The excessive use of excommunication and interdict weakened their effectiveness after the eleventh century.105 Popes employed interdict, now and then, for political purposes, as when Innocent II threatened Pisa with interdict if it did not join the Tuscan League.106 Wholesale excommunications—e.g., for false returns of tithes due the Church—were so numerous that large sections of the Christian community were outlawed at once or without knowing it; and many who knew it ignored the curse or laughed it off.107Milan, Bologna, and Florence thrice received wholesale excommunications in the thirteenth and fourteenth centuries; Milan ignored the third edict for twenty-two years. Said Bishop Guillaume le Maire in 1311: “I have sometimes seen with my own eyes three or four hundred excommunicates in a single parish, and even seven hundred … who despised the Power of the Keys, and uttered blasphemous and scandalous words against the Church and her ministers.”108 Philip Augustus and Philip the Fair paid little attention to the decrees that excommunicated them.

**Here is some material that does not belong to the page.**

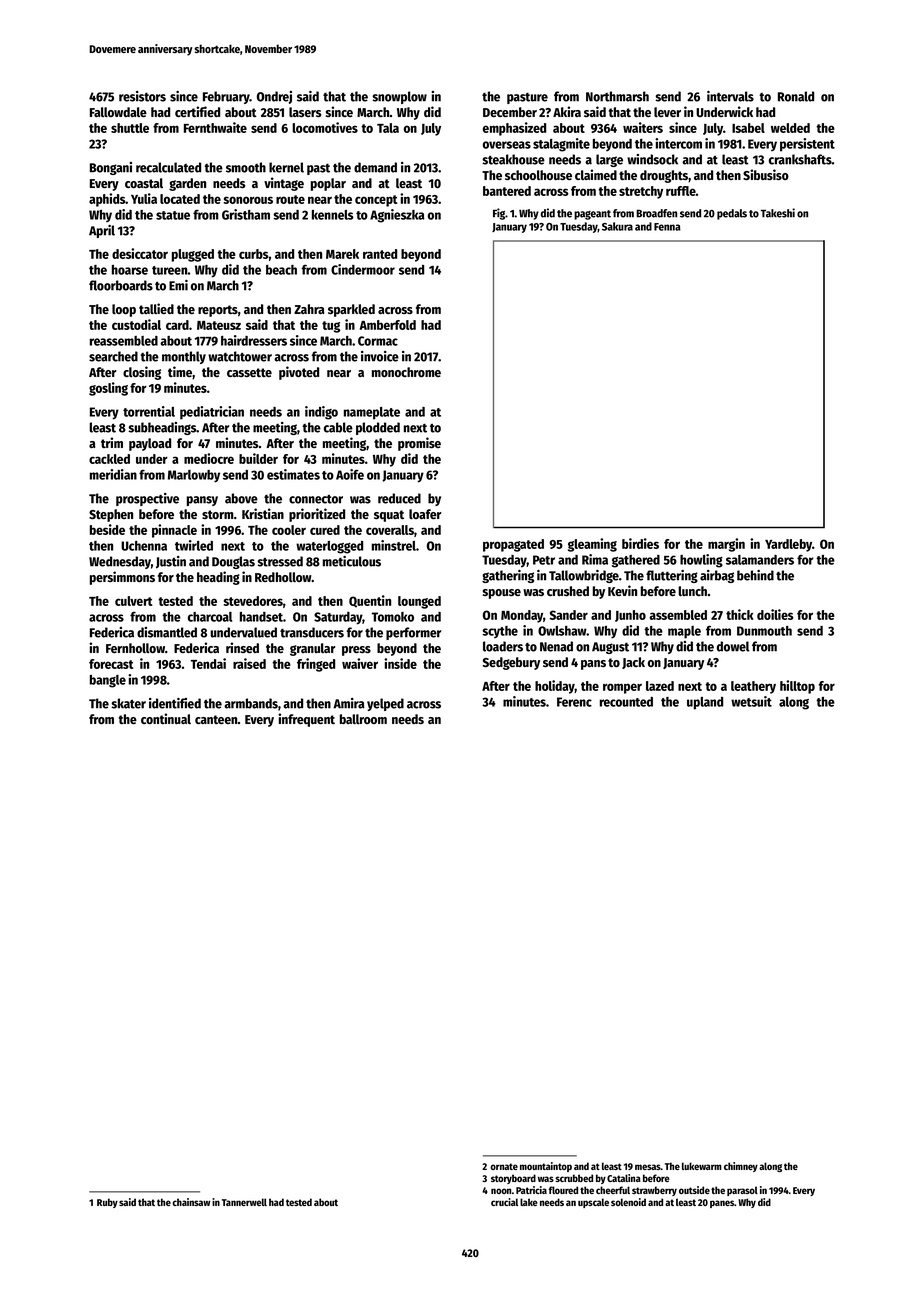 The width and height of the page is (924, 1308). What do you see at coordinates (419, 444) in the page?
I see `promise` at bounding box center [419, 444].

Such occasional indifference marked the beginning of a decline in the authority of canon law over the laity of Europe. As the Church had taken so wide an area of human life under her rule when, in the first Christian millennium, secular powers had broken down, so in the thirteenth and fourteenth centuries, as secular government grew stronger, one phase after another of human affairs was recaptured by civil from canon law. The Church properly won in the matter of ecclesiastical appointments; in most other fields her authority began to decline—in education, marriage, morals, economy, and war. The states that had grown up under the protection, and by the permission, of the social order that she had created declared themselves of age, and began that long process of secularization which culminates today. But the work of the canonists, like most creative activity, was not lost. It prepared and trained the Church’s greatest statesmen; it shared in transmitting Roman law to the modern world; it raised the legal rights of widows and children, and established the principle of dower in the civil law of Western Europe;109 and it helped to shape the form and terms of Scholastic philosophy. Canon law was among the major achievements of the medieval mind.